Pedelec-Radelnde haben ein um den Faktor 2,5 bis 4 höheres Risiko im Vergleich zu Standardradler:innen, bei einen Unfall getötet zu werden. Als Gründe sieht die Studie die flottere Fahrdynamik  und die Ungeübtheit und Sorglosigkeit mancher Nutzer:innen. Das Argument, das auch ich gerne benutze, die höheren Unfallzahlen bei Pedelecs lägen am höheren Alter ihrer Fahrer:innen scheint zu kurz zu greifen, denn ganz generell haben ältere Radfahrende (auch auf Normalrädern) ein höheres Unfallrisiko. Wobei das tödliche Unfallrisiko von Fußgänger:innen gemessen an den zurückgelegten Kilometern immer noch höher ist, und bei denen ist nicht ihre Geschwindigkeit das Problem, sondern die Geschwindigkeit von Autofahrenden.  


Alleinunfälle: Grundsätzlich sind die Verletzungen bei einem Alleinunfall meist schwerer als bei einem Unfall mit Beteiligung anderer. Dabei spielen ein schlechter Untergrund (Nässe, Schnee, Hindernisse) offenbar gar keine so große Rolle. 4 von 10 Alleinunfälle aller Verkehrsarten waren im Jahr 2020 die von Radfahrenden, 40 Prozent in Deutschland. Auf dieser von der Stuttgarter Zeitung erstellten Unfallkarte für 2021 sieht man (orangfarben) die Unmenge Alleinunfälle. Die Unfälle mit Pkw als Unfallgegner sind etwas häufiger. Unfälle mit Fußgänger:innen sehr selten. 

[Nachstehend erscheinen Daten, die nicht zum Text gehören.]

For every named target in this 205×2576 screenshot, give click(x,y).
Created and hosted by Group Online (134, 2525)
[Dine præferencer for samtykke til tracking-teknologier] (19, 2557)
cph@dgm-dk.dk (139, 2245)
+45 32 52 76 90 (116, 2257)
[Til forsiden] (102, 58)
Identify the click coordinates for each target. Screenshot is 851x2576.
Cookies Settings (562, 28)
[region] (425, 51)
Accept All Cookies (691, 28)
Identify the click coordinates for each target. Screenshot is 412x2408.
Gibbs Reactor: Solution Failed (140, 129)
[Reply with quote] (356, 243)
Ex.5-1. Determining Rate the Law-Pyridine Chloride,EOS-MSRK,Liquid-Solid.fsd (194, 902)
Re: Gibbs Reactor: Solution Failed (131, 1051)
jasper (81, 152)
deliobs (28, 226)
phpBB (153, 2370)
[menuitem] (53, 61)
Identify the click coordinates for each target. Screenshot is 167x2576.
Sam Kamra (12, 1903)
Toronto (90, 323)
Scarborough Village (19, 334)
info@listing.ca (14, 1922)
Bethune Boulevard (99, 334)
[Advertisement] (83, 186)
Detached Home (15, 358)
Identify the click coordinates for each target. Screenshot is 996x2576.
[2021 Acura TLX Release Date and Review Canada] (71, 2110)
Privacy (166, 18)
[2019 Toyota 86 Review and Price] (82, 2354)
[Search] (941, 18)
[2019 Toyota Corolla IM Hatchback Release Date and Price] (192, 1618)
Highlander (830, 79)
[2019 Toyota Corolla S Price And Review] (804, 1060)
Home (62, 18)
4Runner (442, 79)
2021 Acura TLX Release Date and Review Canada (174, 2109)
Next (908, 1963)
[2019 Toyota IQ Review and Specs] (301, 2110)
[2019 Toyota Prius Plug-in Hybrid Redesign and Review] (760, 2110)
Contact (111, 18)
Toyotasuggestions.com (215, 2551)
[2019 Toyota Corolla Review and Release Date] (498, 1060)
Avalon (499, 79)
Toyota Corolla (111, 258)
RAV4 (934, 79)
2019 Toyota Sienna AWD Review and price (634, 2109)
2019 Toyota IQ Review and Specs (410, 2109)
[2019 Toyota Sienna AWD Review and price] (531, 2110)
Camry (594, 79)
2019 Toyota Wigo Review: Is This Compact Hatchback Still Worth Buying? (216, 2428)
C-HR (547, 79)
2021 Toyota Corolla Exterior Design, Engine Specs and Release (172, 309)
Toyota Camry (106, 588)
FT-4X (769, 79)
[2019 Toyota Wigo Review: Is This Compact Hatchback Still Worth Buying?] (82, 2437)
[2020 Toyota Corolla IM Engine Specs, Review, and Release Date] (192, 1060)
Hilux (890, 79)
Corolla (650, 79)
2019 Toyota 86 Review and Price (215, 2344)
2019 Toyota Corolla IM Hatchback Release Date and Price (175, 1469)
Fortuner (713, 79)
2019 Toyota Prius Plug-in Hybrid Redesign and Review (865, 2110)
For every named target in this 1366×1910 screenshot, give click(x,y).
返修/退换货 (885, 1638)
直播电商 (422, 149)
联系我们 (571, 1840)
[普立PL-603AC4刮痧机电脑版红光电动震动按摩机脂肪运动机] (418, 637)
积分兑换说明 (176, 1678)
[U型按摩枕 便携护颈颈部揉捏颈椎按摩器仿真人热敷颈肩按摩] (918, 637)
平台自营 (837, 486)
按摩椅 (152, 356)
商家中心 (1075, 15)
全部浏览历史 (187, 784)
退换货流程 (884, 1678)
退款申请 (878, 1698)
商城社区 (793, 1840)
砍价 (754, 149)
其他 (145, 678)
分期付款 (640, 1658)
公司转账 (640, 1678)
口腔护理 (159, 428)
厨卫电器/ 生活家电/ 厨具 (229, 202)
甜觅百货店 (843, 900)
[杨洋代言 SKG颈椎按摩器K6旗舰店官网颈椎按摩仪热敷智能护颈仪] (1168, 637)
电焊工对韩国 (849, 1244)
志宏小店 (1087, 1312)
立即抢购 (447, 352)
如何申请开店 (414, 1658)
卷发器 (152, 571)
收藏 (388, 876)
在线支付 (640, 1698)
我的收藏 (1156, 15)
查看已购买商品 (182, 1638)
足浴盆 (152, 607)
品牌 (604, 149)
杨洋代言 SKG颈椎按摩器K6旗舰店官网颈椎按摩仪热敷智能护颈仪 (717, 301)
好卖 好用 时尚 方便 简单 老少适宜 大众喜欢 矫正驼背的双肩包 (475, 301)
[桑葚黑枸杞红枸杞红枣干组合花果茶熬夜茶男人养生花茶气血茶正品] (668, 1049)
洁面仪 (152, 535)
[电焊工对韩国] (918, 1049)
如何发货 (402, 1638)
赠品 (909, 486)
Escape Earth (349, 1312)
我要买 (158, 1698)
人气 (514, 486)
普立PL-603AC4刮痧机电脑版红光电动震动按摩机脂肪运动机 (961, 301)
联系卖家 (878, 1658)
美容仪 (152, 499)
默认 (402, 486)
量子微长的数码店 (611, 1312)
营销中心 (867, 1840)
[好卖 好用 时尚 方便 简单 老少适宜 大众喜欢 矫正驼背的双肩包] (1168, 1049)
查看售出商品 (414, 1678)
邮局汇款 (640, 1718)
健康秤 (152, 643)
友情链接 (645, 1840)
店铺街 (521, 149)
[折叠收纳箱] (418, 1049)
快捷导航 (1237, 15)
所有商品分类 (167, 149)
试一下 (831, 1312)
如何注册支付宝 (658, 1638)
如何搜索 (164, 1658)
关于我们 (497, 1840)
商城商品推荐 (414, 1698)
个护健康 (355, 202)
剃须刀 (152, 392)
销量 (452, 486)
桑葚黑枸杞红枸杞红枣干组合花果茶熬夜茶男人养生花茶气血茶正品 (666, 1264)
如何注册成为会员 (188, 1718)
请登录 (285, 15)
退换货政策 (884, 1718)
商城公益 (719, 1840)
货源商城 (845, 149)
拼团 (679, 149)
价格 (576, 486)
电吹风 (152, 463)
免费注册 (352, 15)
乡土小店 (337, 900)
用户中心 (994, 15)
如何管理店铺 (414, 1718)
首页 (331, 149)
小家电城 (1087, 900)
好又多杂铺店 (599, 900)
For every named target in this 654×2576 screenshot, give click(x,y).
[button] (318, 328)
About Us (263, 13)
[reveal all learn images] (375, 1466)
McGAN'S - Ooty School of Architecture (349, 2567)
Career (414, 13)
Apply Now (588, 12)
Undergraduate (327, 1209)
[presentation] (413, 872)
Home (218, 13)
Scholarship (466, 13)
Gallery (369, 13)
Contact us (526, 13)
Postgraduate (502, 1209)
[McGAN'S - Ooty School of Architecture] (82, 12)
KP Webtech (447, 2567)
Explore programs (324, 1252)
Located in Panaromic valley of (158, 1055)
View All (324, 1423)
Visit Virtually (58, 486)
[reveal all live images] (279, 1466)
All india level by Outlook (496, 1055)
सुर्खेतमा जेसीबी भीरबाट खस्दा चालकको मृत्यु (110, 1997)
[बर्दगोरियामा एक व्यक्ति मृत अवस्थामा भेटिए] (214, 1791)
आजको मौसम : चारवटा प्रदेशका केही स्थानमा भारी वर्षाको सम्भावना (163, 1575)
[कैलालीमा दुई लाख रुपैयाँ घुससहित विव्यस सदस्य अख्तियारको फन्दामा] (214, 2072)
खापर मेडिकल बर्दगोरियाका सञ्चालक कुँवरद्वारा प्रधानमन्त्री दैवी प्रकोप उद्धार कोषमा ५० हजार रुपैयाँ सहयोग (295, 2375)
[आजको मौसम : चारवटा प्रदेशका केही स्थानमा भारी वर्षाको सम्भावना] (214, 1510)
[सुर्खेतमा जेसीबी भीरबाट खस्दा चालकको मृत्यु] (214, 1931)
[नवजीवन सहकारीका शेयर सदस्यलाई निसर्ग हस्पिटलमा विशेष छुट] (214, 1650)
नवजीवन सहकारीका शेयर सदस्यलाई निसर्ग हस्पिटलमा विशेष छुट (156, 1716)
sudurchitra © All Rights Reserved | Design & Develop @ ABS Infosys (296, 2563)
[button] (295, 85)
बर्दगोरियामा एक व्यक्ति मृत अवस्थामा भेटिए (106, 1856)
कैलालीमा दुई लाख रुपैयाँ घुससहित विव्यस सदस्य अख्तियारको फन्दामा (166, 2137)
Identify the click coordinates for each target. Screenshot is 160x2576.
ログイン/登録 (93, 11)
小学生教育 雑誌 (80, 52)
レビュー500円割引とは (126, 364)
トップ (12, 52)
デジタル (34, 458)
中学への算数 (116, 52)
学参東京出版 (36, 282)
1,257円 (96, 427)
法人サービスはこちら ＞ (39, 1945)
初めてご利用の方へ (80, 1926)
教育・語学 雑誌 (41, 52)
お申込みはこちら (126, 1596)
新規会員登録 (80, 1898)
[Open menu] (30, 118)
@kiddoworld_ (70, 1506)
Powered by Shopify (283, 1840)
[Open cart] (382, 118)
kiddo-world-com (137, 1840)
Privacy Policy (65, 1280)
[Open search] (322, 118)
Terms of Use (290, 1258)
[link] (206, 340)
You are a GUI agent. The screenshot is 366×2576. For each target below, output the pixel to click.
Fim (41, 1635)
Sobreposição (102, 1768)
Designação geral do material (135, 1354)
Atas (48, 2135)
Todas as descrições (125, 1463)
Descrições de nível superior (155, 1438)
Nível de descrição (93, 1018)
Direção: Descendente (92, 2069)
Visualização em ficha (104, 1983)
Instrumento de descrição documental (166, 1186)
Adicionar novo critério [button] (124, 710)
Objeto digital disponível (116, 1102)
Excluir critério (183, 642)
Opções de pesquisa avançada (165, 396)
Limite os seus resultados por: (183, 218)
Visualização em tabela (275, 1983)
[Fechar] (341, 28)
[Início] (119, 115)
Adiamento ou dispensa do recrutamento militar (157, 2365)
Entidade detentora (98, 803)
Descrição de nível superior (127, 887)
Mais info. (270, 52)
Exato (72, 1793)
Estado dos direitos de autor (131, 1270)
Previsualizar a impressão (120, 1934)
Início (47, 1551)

Es ist noch nicht so richtig erforscht, warum der Radunfall so häufig ein Alleinunfall ist und warum die Zahl steigt. Ein Grund ist - wie man vor allem an E-Scooter-Unfällen sieht - dass ein gewisser Prozentsatz zwar alkoholisiert nicht mehr Auto fährt, dann aber eben Fahrrad oder E-Scooter. Ein zweiter Aspekt sind Stürze wegen der Straßenverhältnisse, etwa bei Regen (9 %) oder wegen Hindernissen. Allerdings scheint das nicht der Hauptgrund zu sein. ¾ der Alleinunfälle ereignen sich bei Trockenheit. Dunkelheit oder Außerorts-Fahrten scheinen eine Rolle zu spielen, wobei der Verdacht besteht, dass die Radler:innen zu schnell (also mit nicht angepasster Geschwindigkeit) unterwegs waren. Wie groß das Sturzrisiko ist, weil Leute selten und nur mal am Wochenende radeln oder die Fitness und Regelkenntnis nicht reicht, ist nicht untersucht, genauso wenig wie Anfängerfehler und die Risikobereitschaft Jugendlicher. Es scheint mir aber offensichtlich, dass eine Gefahr darin steckt, dass man nur auf zwei Rädern fährt, nicht auf vier, also balancieren muss und sich Hindernisse, die eins von zwei Laufrädern aus der Spur bringen, dann eben zum Sturz führen. 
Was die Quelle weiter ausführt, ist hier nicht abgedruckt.